Travail à faire |
1/ D'après le texte sur la microaération, à quelle charge volumique le pilote EGSB était-il alimenté ?
2/ Relevez toutes les personnes nommées dans le texte sur la microaération.
━━━ Section du document ━━━
La microaération s'est beaucoup développée sur les méthaniseurs agricoles d'Europe du Nord. L'air est injecté en faible concentration directement au niveau du ciel gazeux.
Arnaud Thierry, Giot Serge, Tartakovsky Boris
Veolia - CNRC
En présence de biogaz et d’air, des bactéries autochtones type Thiobacillus oxydent l’H₂S et forment des précipités de soufre élémentaire. Cette solution permet de diminuer à moindre coût la concentration en H₂S avec des limites techniques liées à l'encrassement du ciel gazeux et de la ligne biogaz par accumulation des précipités minéraux sur les parois internes des ouvrages.
L'objet de cette étude était de tester une technique de microaération (brevet CANOXIS - US5599451) dans la boucle de recirculation liquide d'un pilote EGSB. Il s'agissait de vérifier l'efficacité du procédé et de déterminer si l’accumulation du soufre s'effectuait plutôt dans la zone liquide du réacteur que dans le ciel gazeux. Les essais ont eu lieu sur un site industriel où Veolia a construit et exploite un méthaniseur UASB traitant des effluents papetiers depuis plus de dix ans. Un pilote EGSB de 5 m³ utiles était alimenté en continu à une charge volumique de 5 kg DCO/m³·j. Un système d’injection d'air était connecté à la boucle de recirculation du pilote avec possibilité de réglage du débit d'injection.
━━━ Extrait de données ━━━
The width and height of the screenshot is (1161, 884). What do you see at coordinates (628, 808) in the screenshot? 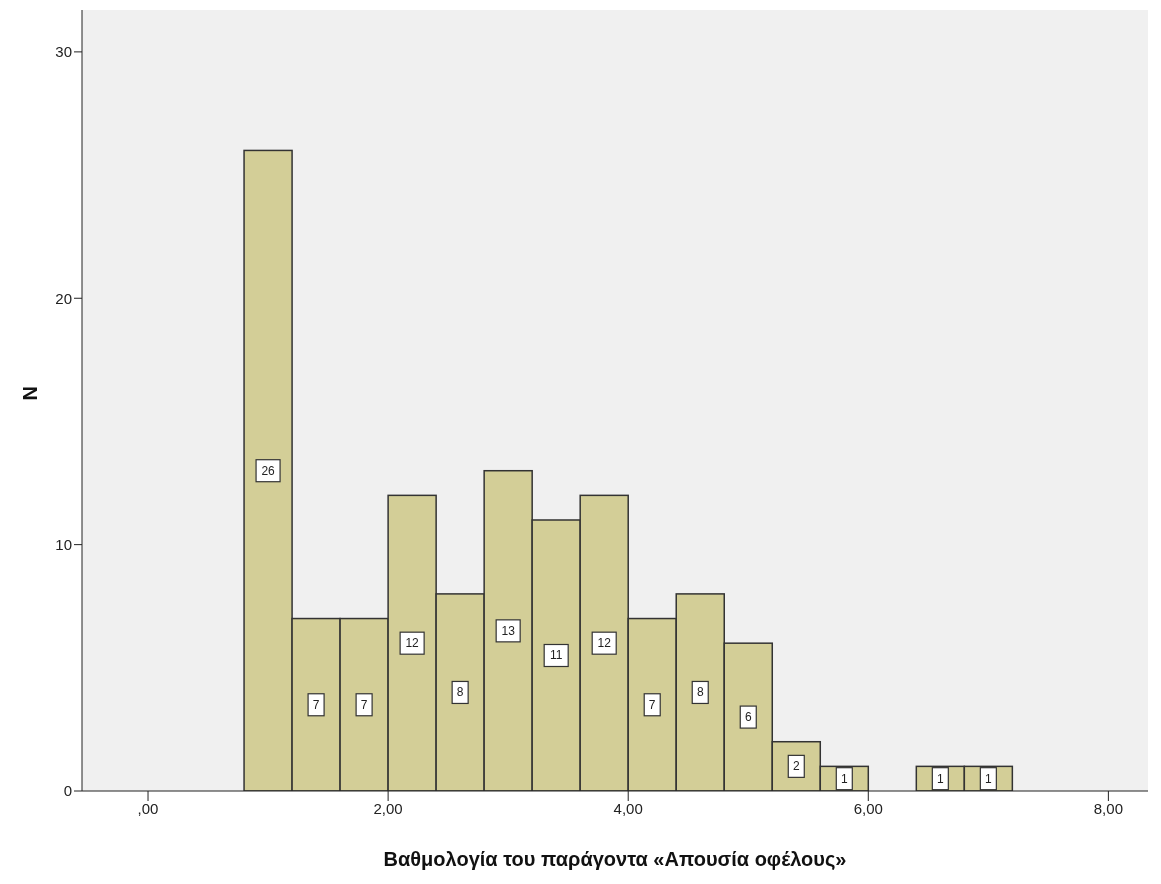
I see `x-tick-label: 4,00` at bounding box center [628, 808].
━━━
Corrigé des tâches |
1/ 5 kg DCO/m³·j, en continu.

2/ Arnaud Thierry, Giot Serge, Tartakovsky Boris